NEW YORK (Reuters) - Allstate Corp has sued Bank of America Corp, its Countrywide lending unit and 17 other defendants for allegedly misrepresenting the risks on more than $700 million of mortgage securities it bought from Countrywide.
Allstate, the largest publicly traded U.S. home and auto insurer, alleged it suffered “significant losses” after Countrywide misled it into believing the securities were safe, and the quality of home loans backing them was high.
The lawsuit also names several former Countrywide officials as defendants, including longtime Chief Executive Angelo Mozilo. Countrywide was the largest U.S. mortgage lender before Bank of America bought it in July 2008.
Allstate said that starting in 2003, Countrywide quietly decided to boost market share and ignore its own underwriting standards by approving any mortgage product that a competitor was willing to offer, in a “proverbial race to the bottom.”
Countrywide then passed on the added risks to investors who bought debt backed by the mortgages, Allstate said.

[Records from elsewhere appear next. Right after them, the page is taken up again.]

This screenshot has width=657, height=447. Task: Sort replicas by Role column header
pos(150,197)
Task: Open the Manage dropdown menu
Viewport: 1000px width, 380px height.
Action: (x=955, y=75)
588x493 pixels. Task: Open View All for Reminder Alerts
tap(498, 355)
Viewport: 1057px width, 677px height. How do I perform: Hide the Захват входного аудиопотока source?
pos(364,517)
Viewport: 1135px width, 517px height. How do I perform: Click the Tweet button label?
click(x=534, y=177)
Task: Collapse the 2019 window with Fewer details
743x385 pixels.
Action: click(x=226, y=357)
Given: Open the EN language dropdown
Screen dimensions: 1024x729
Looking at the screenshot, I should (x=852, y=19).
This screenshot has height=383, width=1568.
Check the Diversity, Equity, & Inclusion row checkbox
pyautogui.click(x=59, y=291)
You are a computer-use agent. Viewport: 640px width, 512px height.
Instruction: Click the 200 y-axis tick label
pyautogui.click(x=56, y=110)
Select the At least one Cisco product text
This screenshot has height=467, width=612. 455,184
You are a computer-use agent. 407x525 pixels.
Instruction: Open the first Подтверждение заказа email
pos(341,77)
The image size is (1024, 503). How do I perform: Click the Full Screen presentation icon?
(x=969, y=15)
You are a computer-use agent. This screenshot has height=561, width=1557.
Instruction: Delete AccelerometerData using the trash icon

“Defendants knew the loans offloaded onto Allstate were a toxic mix of loans given to borrowers that could not afford the properties, and thus were highly likely to default,” said the 150-page complaint filed on Monday in Manhattan federal court.
Allstate seeks to undo its securities purchases, which took place between 2005 and 2007, plus unspecified damages.
The Northbrook, Illinois-based company joined Charles Schwab Corp, the Federal Home Loan Banks and others in suing lenders for allegedly misleading them about mortgage securities.
Bank of America, the largest U.S. bank by assets, last month said it faced lawsuits over $54 billion of such debt.
A spokesman, Bill Halldin, in an email said the Charlotte, North Carolina-based bank is reviewing the complaint. “This unfortunately appears to be a situation where a sophisticated investor is looking for someone to blame for a downturn in the economy and losses on an investment it made,” he said.
David Siegel, a partner at Irell & Manella LLP who represents Mozilo, said in an email that Allstate has “retread allegations with no merit; and certainly no basis to name Mr. Mozilo other than to try to capture publicity.”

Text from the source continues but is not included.